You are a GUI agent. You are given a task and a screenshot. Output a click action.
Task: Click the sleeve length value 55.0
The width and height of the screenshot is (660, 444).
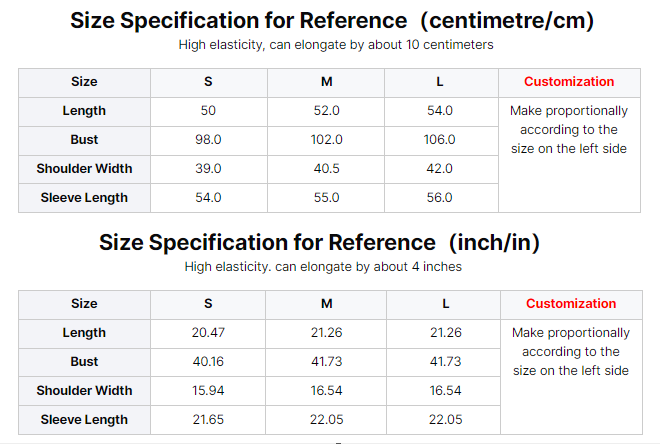point(327,198)
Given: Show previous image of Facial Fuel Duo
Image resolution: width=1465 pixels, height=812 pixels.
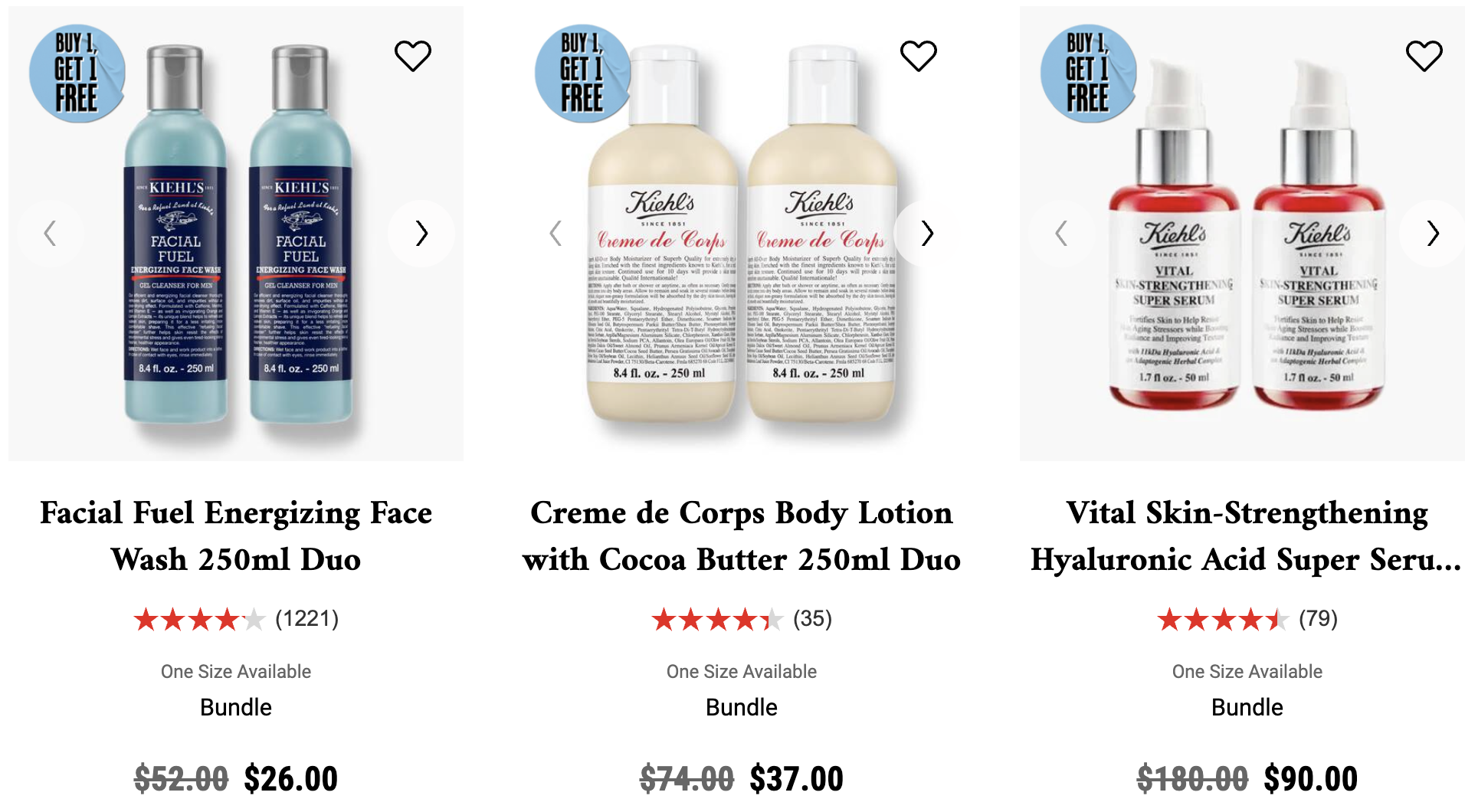Looking at the screenshot, I should [x=51, y=234].
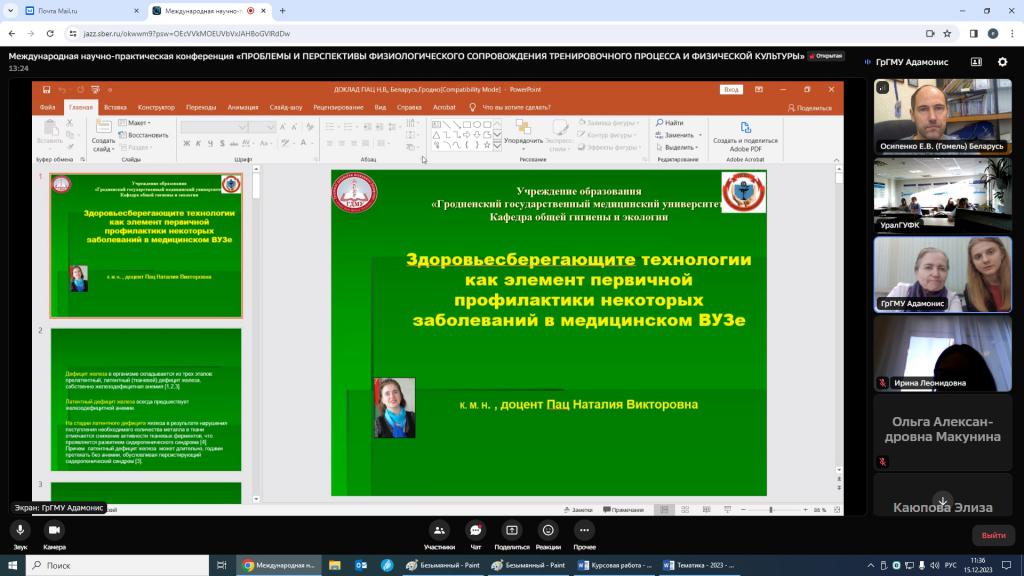Leave the meeting with Выйти button
This screenshot has width=1024, height=576.
coord(993,535)
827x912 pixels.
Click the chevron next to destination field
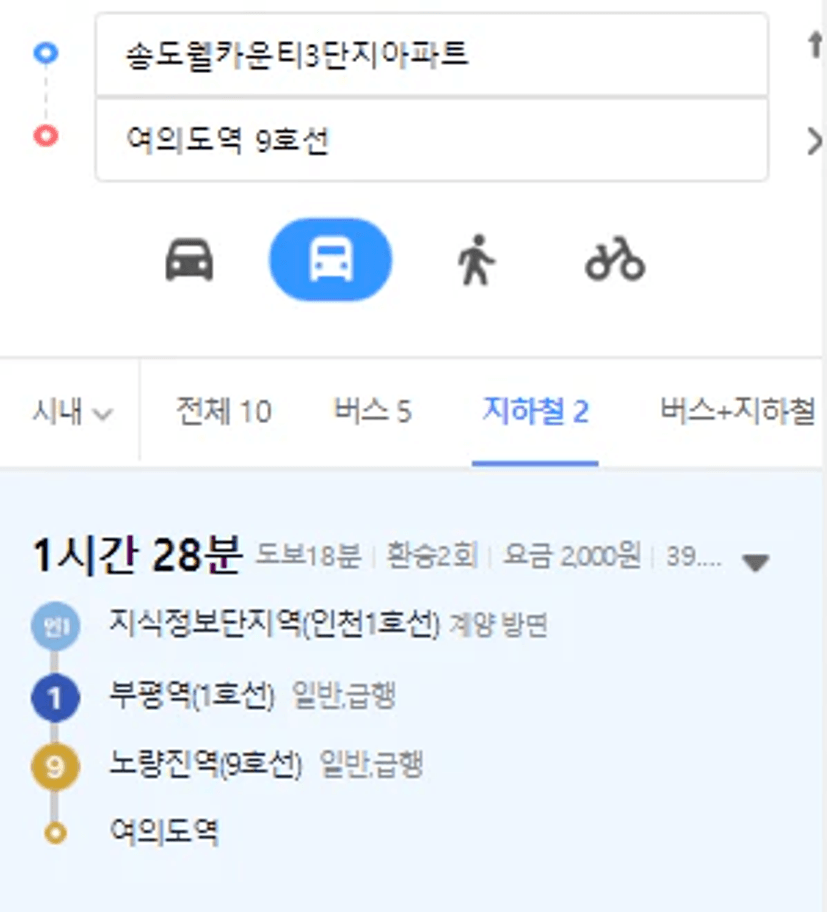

The problem
Every line of the material should be repeated precisely; pictures are to be excluded.

Completed exercise
You are a GUI agent. You are given a task and a screenshot. Output a click action.
Task: Click the sleeve length value 55.0
The width and height of the screenshot is (660, 444).
point(327,198)
Given: Show previous image of Facial Fuel Duo
Image resolution: width=1465 pixels, height=812 pixels.
Looking at the screenshot, I should [x=51, y=234].
Leave the meeting with Выйти button
This screenshot has width=1024, height=576.
coord(993,535)
827x912 pixels.
Click the chevron next to destination field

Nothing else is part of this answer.